Here we express and purify CA (HML2 CA^rec) from a consensus HML2 Gag ERV^20,21 and determine crystal and solution nuclear magnetic resonance (NMR) structures of the N-terminal (CA^rec-NTD) and C-terminal (CA^rec-NTD) domains, respectively. Further, we assemble particles from HML2 CA^rec in vitro and use single-particle cryogenic electron microscopy (cryo-EM) to determine the high-resolution structures of four different types of Fullerene shell assemblies. Our data reveal that the structures of the (CA^rec-NTD) and C-terminal (CA^rec-NTD) domains are largely conserved with those of CA from exogenous retroviruses. Analysis of the shell structures reveals the intra- and inter-molecular interactions that drives CA assembly into pentamers and hexamers and their association into shells that encapsidate the retroviral genome.

Results

In vitro assembly and cryo-EM structures of HML2 CA shells

To assess if human ERVs have retained the capacity to assemble CA into shells, we synthesised a codon-optimised consensus HML2 CA coding sequence^20,21 (Supplementary Fig. 1) and expressed the protein, HML2 CA^rec, in Escherichia coli. The addition of high salt (>1 M NaCl) to purified HML2 CA^rec induced the formation of high-molecular mass particles (Fig. 1a) and a strong concentration dependency of the size distribution (1.5–2.5 MDa) measured by size-exclusion chromatography (SEC) coupled to multi-angle laser light scattering (SEC-MALLS) demonstrated the presence of a heterogeneous mixture (Fig. 1b). Further resolution of the assembly reaction using sedimentation velocity revealed major 32S and 42S species together with a minor 50S component (Fig. 1c). Analysis by cryo-EM revealed a distribution of regular particles, comprising a large proportion of small 160 Å diameter spherical particles and additional larger capsular particles of up to 300 Å in the largest dimension (Fig. 1d).

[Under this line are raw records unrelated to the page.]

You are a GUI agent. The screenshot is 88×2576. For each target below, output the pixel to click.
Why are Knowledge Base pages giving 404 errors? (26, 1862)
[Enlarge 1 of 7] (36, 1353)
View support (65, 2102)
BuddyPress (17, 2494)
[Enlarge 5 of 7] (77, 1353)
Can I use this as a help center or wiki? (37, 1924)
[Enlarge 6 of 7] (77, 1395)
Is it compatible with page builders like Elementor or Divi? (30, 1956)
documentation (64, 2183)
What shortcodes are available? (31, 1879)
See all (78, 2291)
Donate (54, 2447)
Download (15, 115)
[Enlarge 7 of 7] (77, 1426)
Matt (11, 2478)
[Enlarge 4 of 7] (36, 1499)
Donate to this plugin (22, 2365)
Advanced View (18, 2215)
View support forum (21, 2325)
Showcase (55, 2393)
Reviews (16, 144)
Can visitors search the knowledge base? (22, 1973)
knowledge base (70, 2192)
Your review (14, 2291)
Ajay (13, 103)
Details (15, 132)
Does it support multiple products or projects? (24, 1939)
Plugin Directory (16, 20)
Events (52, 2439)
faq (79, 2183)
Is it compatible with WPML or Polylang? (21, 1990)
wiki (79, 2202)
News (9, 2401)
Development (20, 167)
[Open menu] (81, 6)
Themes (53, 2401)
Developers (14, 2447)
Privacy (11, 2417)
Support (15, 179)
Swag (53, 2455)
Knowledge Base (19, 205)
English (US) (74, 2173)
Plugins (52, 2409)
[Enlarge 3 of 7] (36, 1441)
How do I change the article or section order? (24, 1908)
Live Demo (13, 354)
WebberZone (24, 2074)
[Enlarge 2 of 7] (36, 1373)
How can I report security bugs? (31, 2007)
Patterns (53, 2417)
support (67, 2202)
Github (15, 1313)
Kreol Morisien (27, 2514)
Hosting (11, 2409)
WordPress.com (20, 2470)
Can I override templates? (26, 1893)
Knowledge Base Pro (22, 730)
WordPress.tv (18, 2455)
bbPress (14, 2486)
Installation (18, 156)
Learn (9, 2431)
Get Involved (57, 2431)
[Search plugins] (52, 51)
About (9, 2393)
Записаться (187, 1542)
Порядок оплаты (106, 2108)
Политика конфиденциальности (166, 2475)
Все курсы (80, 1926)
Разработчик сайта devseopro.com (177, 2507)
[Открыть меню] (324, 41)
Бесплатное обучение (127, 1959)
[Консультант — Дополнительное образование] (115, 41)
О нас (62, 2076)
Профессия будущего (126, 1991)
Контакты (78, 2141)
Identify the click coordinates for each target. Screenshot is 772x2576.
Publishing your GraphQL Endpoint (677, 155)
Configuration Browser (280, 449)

**Fig. 1: Hydrodynamic and EM analysis of HML2 CA^rec particles.**

Cryo-EM combined with single-particle image reconstruction was employed to determine the structure of these HML2 CA^rec particles. After two- (2D) and three-dimensional (3D) classification of particle images, the structures of four types of particle were resolved to high-resolution (Fig. 2 and Supplementary Table 1). Details of classification, image processing and map resolution are presented in (Supplementary Figs. 2–5). The resolution of the maps varies from 2.7 to 4.3 Å, but show clear density for backbone and side chains and are of sufficient quality for de novo building of atomic models (Fig. 2a and Supplementary Fig. 6). The majority species comprises 12 HML2 CA^rec pentamers with all interfaces equivalent, obeying perfect T = 1 icosahedral symmetry (Fig. 2b). The structure is resolved at the highest resolution (2.7 Å), likely corresponding to the 32S species observed in sedimentation experiments. In addition, there are a smaller number of D5 and D6 symmetric capsular structures (Fig. 2c, d) and a T = 3 icosahedral particle (Fig. 2e) that together likely constitute the faster sedimenting 42–46S species. The D5 particle is an elongated or capsular expansion of the T = 1 particle with polar regions identical to T = 1, but containing five equatorially inserted distorted hexamers, consistent with local two-fold (dihedral) symmetry (Fig. 2c). The D6 particles are also capsular with fully six-fold symmetric hexamers at the poles each surrounded by a ring of six pentamers and with six equatorial hexamers with similar distortions to those observed in the D5 structure (Fig. 2d). The largest structure is a T = 3 particle (Fig. 2e), resolved to 4.3 Å and contains a T = 1 particle within the interior, although no fixed orientation between the shells is apparent (Supplementary Fig. 5a, b). The T = 3 shell is 300 Å in diameter and is comprised of 12 pentamers, each surrounded by five hexamers. Hexamers are located at icosahedral three-fold axes and interact across icosahedral two-fold axes. This combination of the four structures describe, at high resolution, the molecular interactions within CA pentamer and hexamer arrangements, as well as the inter-pentamer, pentamer–hexamer and inter-hexamer interactions that participate in the formation of closed Fullerene shell structures in vivo.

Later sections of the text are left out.